» Instructions to follow: Please write out only the lines running from the one with "Given: Open 走势图 for 腾讯TIM apk row" through the last line of the listing, each exactly as given.

» Source data:
◆ ◆ ◆

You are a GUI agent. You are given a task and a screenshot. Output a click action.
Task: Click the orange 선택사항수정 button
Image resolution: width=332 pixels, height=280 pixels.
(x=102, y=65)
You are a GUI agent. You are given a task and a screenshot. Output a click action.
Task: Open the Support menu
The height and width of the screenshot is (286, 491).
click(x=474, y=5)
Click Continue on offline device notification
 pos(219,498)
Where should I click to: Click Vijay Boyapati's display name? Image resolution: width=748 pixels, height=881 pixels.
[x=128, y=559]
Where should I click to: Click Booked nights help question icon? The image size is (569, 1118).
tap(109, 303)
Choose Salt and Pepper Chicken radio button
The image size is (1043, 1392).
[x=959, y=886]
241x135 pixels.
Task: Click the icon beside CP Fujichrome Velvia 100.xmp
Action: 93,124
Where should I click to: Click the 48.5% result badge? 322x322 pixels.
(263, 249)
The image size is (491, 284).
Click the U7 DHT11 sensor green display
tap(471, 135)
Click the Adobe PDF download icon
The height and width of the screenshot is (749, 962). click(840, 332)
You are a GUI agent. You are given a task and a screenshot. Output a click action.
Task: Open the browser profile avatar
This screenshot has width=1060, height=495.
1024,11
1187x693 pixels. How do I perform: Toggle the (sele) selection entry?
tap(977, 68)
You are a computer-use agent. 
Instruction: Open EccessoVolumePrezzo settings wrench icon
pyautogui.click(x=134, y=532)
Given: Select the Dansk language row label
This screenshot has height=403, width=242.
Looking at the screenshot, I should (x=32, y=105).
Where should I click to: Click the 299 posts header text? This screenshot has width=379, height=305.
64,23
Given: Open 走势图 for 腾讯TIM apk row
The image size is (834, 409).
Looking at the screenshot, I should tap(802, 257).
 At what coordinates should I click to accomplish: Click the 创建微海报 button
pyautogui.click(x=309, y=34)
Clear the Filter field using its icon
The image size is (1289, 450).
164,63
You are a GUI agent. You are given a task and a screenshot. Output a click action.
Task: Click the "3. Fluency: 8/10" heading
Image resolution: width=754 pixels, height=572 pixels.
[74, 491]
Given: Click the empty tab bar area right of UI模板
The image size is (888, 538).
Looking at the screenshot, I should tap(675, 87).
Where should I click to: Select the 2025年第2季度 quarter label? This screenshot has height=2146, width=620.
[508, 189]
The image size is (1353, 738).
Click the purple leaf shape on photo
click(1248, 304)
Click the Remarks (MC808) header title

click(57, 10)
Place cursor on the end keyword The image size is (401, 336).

◆ ◆ ◆

» Output of the task:
Given: Open 走势图 for 腾讯TIM apk row
The image size is (834, 409).
Looking at the screenshot, I should tap(802, 257).
 At what coordinates should I click to accomplish: Click the 创建微海报 button
pyautogui.click(x=309, y=34)
Clear the Filter field using its icon
The image size is (1289, 450).
164,63
You are a GUI agent. You are given a task and a screenshot. Output a click action.
Task: Click the "3. Fluency: 8/10" heading
Image resolution: width=754 pixels, height=572 pixels.
[74, 491]
Given: Click the empty tab bar area right of UI模板
The image size is (888, 538).
Looking at the screenshot, I should tap(675, 87).
Where should I click to: Select the 2025年第2季度 quarter label? This screenshot has height=2146, width=620.
[508, 189]
The image size is (1353, 738).
Click the purple leaf shape on photo
click(1248, 304)
Click the Remarks (MC808) header title

click(57, 10)
Place cursor on the end keyword The image size is (401, 336).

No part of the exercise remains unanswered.